Abstract

One of the notable trends in contemporary T. S. Eliot studies is the comparative study of Eliot’s works from various perspectives (influence, interaction, typology, contexts, etc.). The methodological principles of this research are determined by the orientation of comparative studies toward the typological study of literary phenomena. The paper deals with the parallels between two most important poetic texts of the 20th century: The Twelve by A. A. Blok (1918) and The Waste Land by T. S. Eliot (1922). The texts under study belong to the same cultural period and are united by similar artistic principles and vision of the world.
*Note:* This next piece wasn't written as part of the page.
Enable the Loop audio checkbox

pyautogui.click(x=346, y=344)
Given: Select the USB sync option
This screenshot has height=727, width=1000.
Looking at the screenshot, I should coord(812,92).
The purpose of this paper is to reveal the points of intersection of two poetic universes in one research space. Both poets were the witnesses of colossal civilization collapses: the Great War and the Russian Revolution. Both poets had a ‘sense of history’, which made it possible for them to foresee and depict the Decline of Europe in poetic form, to convey the ‘noise of time’ in all its polyphony of meanings and rhythms. The authors of both poems went similar aesthetic trajectories, which can be designated as the way ‘from symbolism to modernism’. Both Blok and Eliot were poets-playwrights, creators of their own theories of poetic drama, hence the dramatic plot and many colorful characters in The Twelve and The Waste Land. In their post-war poems, both poets created the language of the modern city, using its rhythms, experimented with poetic form. The paper reveals and analyzes a number of similar motifs in The Twelve and The Waste Land: an apocalyptic vision of modernity, West and East, Eros and Thanatos.